The rule matches lines where request.getParameter or req.getParameter feeds directly into a file-access constructor or path method.

// FLAGGED: File constructor with raw user input
String filename = request.getParameter("file");
File f = new File("/var/app/uploads/" + filename);

// FLAGGED: FileInputStream with user-controlled path
FileInputStream fis = new FileInputStream(request.getParameter("report"));

// FLAGGED: Paths.get with user input
Path p = Paths.get("/data/reports/" + request.getParameter("id"));
byte[] content = Files.readAllBytes(p);

// FLAGGED: FileReader from parameter
FileReader reader = new FileReader(new File(req.getParameter("template")));

Remediation

  1. Canonicalize the resolved path and verify it stays within the allowed base directory. File.getCanonicalPath() resolves all .. sequences and symbolic links, returning an absolute path. After resolving, check that the result starts with your intended base directory.

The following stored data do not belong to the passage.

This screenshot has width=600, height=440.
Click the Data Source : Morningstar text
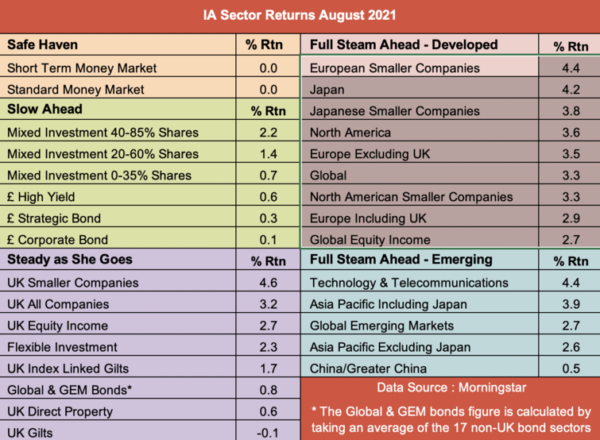449,386
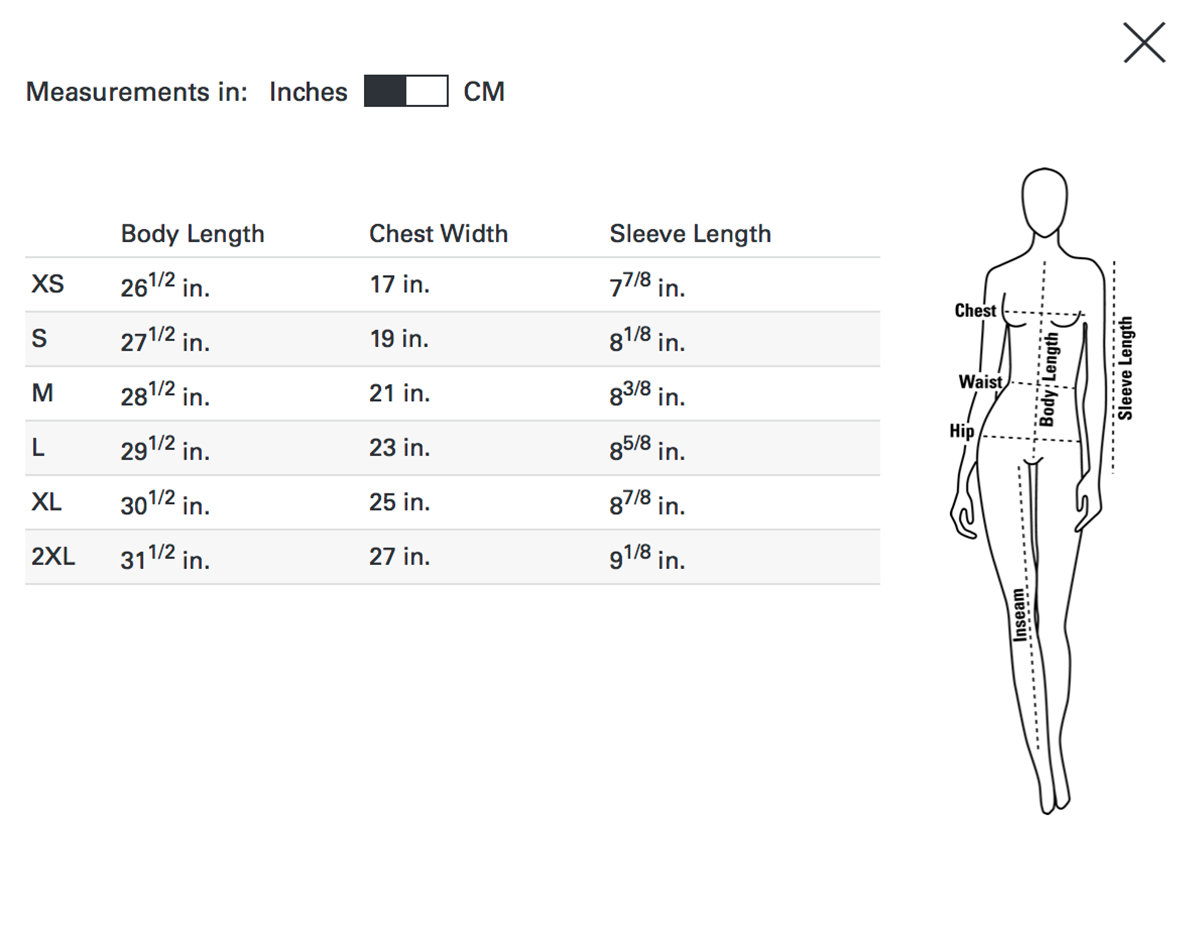The image size is (1200, 930).
Task: Select the XS size row label
Action: click(47, 284)
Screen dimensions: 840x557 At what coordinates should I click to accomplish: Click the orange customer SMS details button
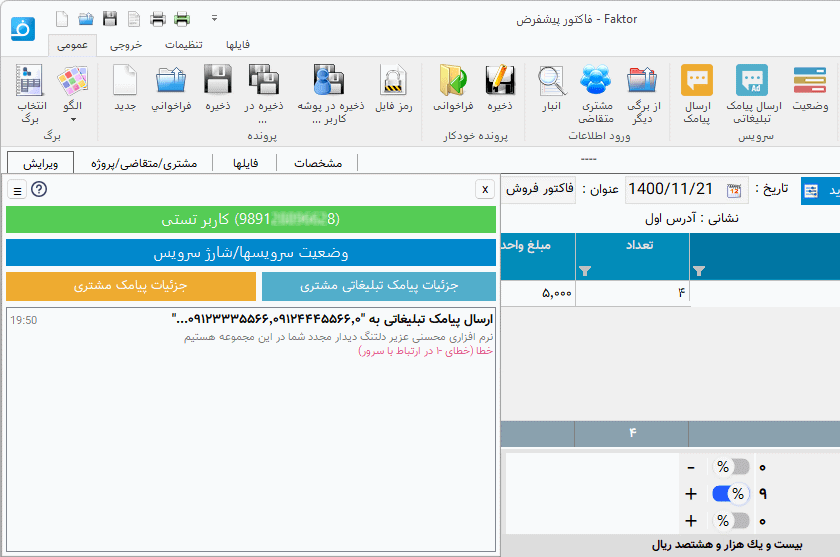pos(130,286)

    // SAFE: canonical path validation
    private static final String BASE_DIR = "/var/app/uploads/";
    
    String filename = request.getParameter("file");
    File requestedFile = new File(BASE_DIR, filename);
    
    // Resolve symlinks and .. sequences
    String canonicalPath = requestedFile.getCanonicalPath();
    
    if (!canonicalPath.startsWith(BASE_DIR)) {
        response.sendError(HttpServletResponse.SC_FORBIDDEN, "Access denied");
        return;
    }
    
    // Safe to read
    byte[] data = Files.readAllBytes(Paths.get(canonicalPath));
    response.getOutputStream().write(data);
    
  2. Validate the filename format before constructing any path. Reject filenames that contain path separators (/, \), null bytes (\0), or .. sequences. An allowlist regular expression is more reliable than a denylist.

    // SAFE: strict filename validation before any file access
    String filename = request.getParameter("file");
    if (filename == null || !filename.matches("[a-zA-Z0-9._-]{1,64}")) {
        response.sendError(HttpServletResponse.SC_BAD_REQUEST, "Invalid filename");
        return;
    }
    // Now safe to join with the base directory
    Path filePath = Paths.get("/var/app/uploads/").resolve(filename).normalize();
    
  3. Store files by a server-generated identifier, not a user-supplied name. When files are uploaded, assign them a UUID or a content-addressed hash as the storage key. Users never submit the actual filename for retrieval — only the opaque identifier. This eliminates the path traversal surface entirely.

    // SAFE: files are stored and retrieved by UUID, not by name
    String fileId = request.getParameter("id");
    if (!fileId.matches("[0-9a-f-]{36}")) {
        response.sendError(HttpServletResponse.SC_BAD_REQUEST);
        return;
    }
    Path storedPath = Paths.get("/var/app/storage/", fileId);
    // No user-controlled path segments
    
  4. Use the java.nio.file API consistently. Path.resolve() followed by Path.normalize() and a startsWith() check on the base path is idiomatic, safe, and portable. Prefer it over java.io.File for new code.

  5. Serve static files through the web server, not the application. If users need to download files from a known directory, configure Nginx or Apache to serve that directory directly. Move the routing decision out of application code entirely.